Palazzo Chigi ha reso noto che il Consiglio dei ministri, su proposta del presidente Giorgia Meloni, “ai sensi dell’articolo 5, comma 2, lettera c-bis), della legge 23 agosto 1988, n. 400”, ha esaminato “quattordici procedimenti di valutazione di impatto ambientale, relativi a progetti di impianti eolici e agrivoltaici per la produzione di energia elettrica da fonte rinnovabile, per una potenza complessiva di circa 635,0632 MW, di cui 405,305 MW per la Regione Puglia, 117,332 MW per la Regione Lazio e 112,4262 MW per la Regione autonoma della Sardegna”.
Oltre 635 MW di potenza tra Puglia, Lazio e Sardegna
I quattordici procedimenti riguardano una potenza complessiva pari a circa 635,0632 MW. La quota più rilevante interessa la Regione Puglia, con 405,305 MW. Seguono la Regione Lazio, con 117,332 MW, e la Regione autonoma della Sardegna, con 112,4262 MW.
I progetti presi in esame riguardano impianti eolici e agrivoltaici, due settori centrali nella produzione di energia elettrica da fonti rinnovabili. Il passaggio in Consiglio dei ministri assume quindi un rilievo significativo nel percorso autorizzativo di opere destinate ad aumentare la capacità produttiva nazionale da energia pulita.

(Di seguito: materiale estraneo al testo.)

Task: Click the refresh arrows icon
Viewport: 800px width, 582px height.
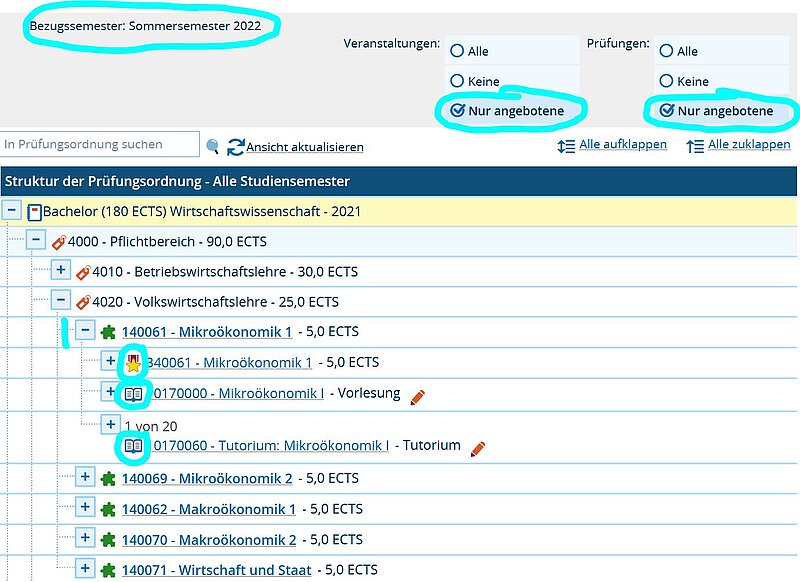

Le delibere sostituiscono il provvedimento di VIA
Le decisioni assunte dal Consiglio dei ministri intervengono nel quadro previsto dall’articolo 7 del decreto-legge del 17 maggio 2022, n. 50. In base a tale disciplina, le delibere adottate dal Governo sostituiscono il provvedimento di valutazione di impatto ambientale.
Come precisato nella nota di Palazzo Chigi, ai “sensi dell’articolo 7 del decreto-legge del 17 maggio 2022, n. 50”, le “delibere del Consiglio dei ministri sostituiscono a ogni effetto il provvedimento di valutazione di impatto ambientale (VIA)”.
Giudizio positivo di compatibilità ambientale con prescrizioni
Il Consiglio dei ministri ha espresso un giudizio positivo di compatibilità ambientale sui progetti esaminati. Il via libera resta però subordinato al rispetto delle prescrizioni indicate dalle commissioni competenti istituite presso il Ministero dell’ambiente e della sicurezza energetica.
Il Consiglio dei ministri ha quindi “espresso giudizio positivo di compatibilità ambientale sui progetti, a condizione che siano rispettate le prescrizioni impartite dalle Commissioni competenti istituite presso il Ministero dell’ambiente e della sicurezza energetica”.
La decisione si inserisce nel percorso di accelerazione degli interventi per la produzione di energia elettrica da fonte rinnovabile, con particolare riferimento agli impianti eolici e agrivoltaici. Accanto al fronte autorizzativo, resta centrale anche il controllo di legittimità sulle norme regionali che incidono sulla produzione, sul trasporto e sulla distribuzione nazionale dell’energia.